Christina came onboard, completing the triumvirate, at one of the early mayoral events.
"I got talking to Jaya, and I was telling her how passionately I felt about the issue," Christina recalls. "Jaya said 'well we need a PR person to help us'. I said 'fine, what's the fee?' She said 'there isn't one'. So I shrugged my shoulders and said, 'never mind, I'll do it anyway'.
"To be honest," Christina adds. "I wouldn't have missed the experience. It's been brilliant. It's great that the No campaign put up its own impassioned argument, because it meant there could be a genuine debate. That's what the city needed."
Jaya says initially nobody in the city seemed to know a referendum was even being organised.
"We started out initially as more of an information campaign, and only later evolved into a definite Yes campaign. Our initial concern was that nobody was talking about this – that nobody even knew a referendum was on the cards.
"We were incredibly lucky that the Post got behind the Yes campaign so determinedly – not just because it gave us a powerful ally in calling for people to consider voting for change, but also because the Post's campaign actually put the referendum on the agenda for the city.
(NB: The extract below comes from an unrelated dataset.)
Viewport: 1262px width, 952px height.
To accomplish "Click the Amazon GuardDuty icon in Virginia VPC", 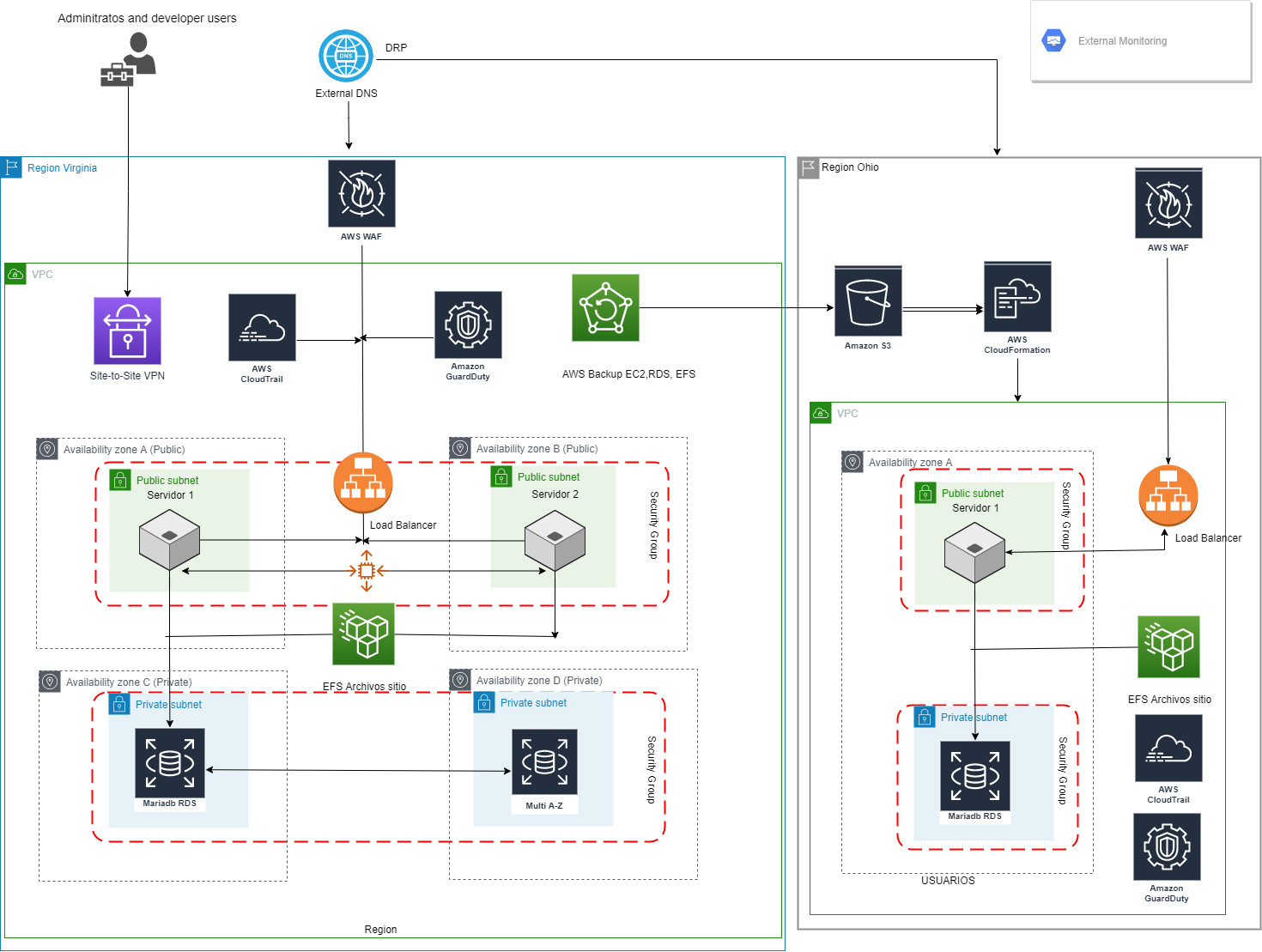I will coord(468,325).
It got people debating the issue.
"What set us ahead of the other cities, I believe, is the fact that our Yes campaign was born out of a sincere desire to simply get the referendum known about – for us that was the democratic thing to do, that came first, even before pushing our belief in the need to tick the Yes box."
Jaya says even the most basic political campaigning techniques were "terrifying" at first.
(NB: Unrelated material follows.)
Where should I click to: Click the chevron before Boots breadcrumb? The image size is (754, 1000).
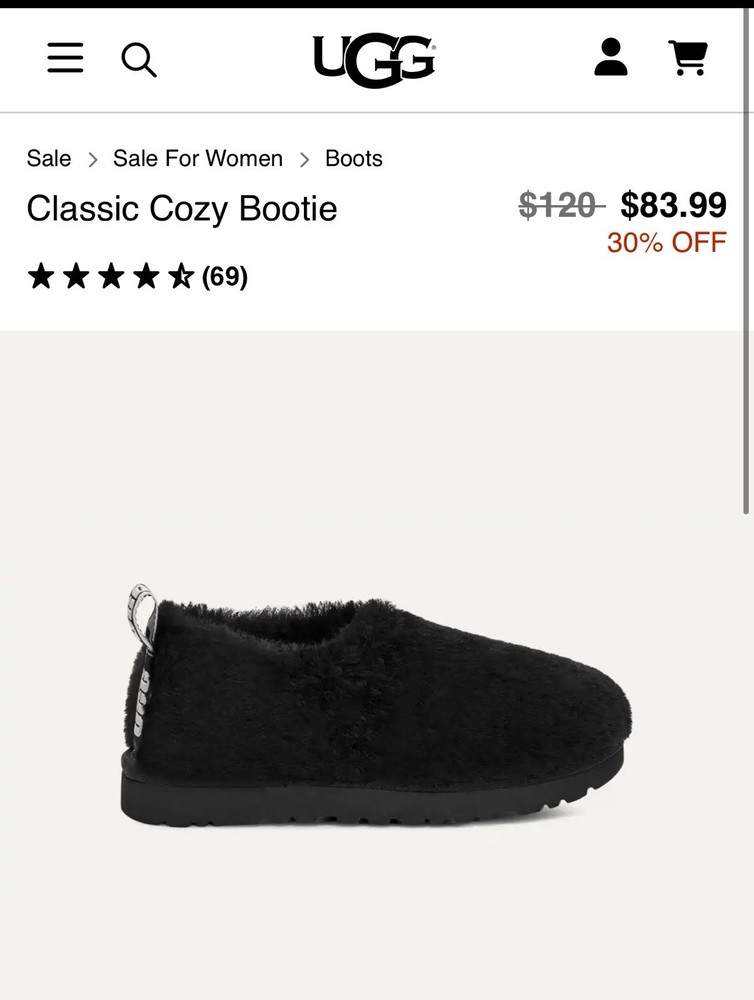point(304,159)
"I'd never gone round the streets knocking on peoples' doors," she laughs, "and it could be dispiriting. Sometimes people were so belligerent towards us, it was quite shocking."
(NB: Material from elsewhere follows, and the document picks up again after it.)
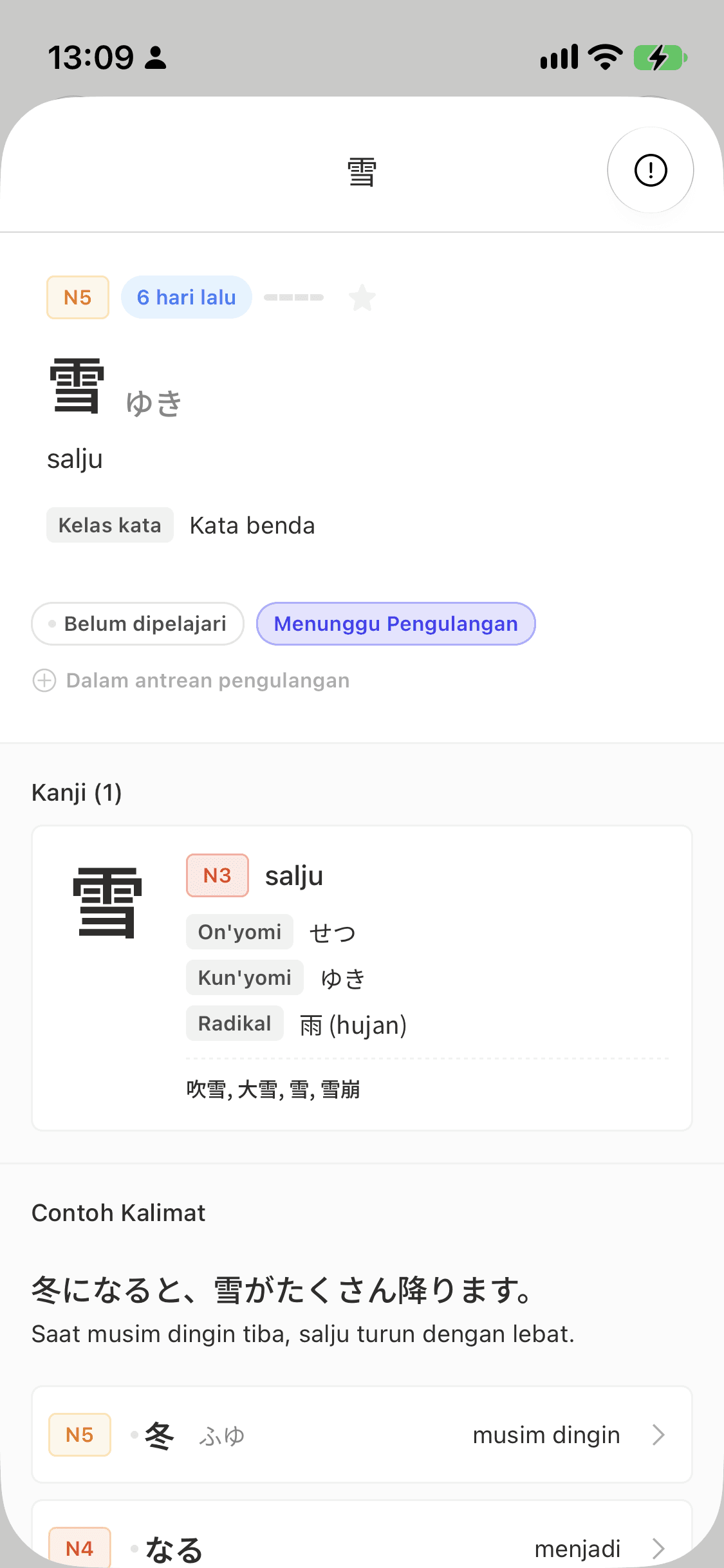Click the plus icon for review queue
Image resolution: width=724 pixels, height=1568 pixels.
[44, 680]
But the three women managed to get the Prime Minister to visit Bristol to back the campaign, as well as Lord Adonis and planning minister Greg Clark.
"Those visits boosted the visibility of the campaign," Christina says. "We had plenty of help with those events from Business West, the Festival of Ideas, Speakers Corner, Bristol Grammar School and Armada House, together with both universities."
The women were not alone. Young Bristol film maker Sol Stephens made a short film which got a few hundred views on YouTube.
Jason Budd of Armada House and Stephen Perry, a retired BBC journalist, also worked with them on elements of the campaign, while a team of volunteers came together to man the social media channels. But the three women remained the foundation upon which the campaign was built.
"It took over our lives for a couple of years," Marti says, before Christina adds: "We got used to juggling children, work and political campaigning."
They conducted the entire campaign with a budget of just £4,600.
"We had 19,000 leaflets printed, and that took care of most of our budget," Jaya says. "After that everything got a bit Blue Peter-ish. We were painting placards on cardboard, and relying heavily on the good will of the creative people we knew who were happy to help because they shared our vision."
Christina says another important key to the success of the campaign was grasping the importance of social networking.
"The debates were happening so quickly through online channels like Twitter and Facebook – it meant there wasn't a day when we weren't fighting our corner. We had to put ourselves out there on the social networks for better or worse, and we received plenty of abuse.
"I've lost count of the number of times people suggested we're Tories or that we're in the pockets of big business – both of which are totally absurd ideas to anyone who actually knows the three of us."
Jaya says: "In the end it came down to a simple notion – either people were happy to carry on with things as they were; as they have been for years – or they were prepared for a change; to try something new. I think it's brilliant that Bristolians came out and showed they were willing to give something new a try."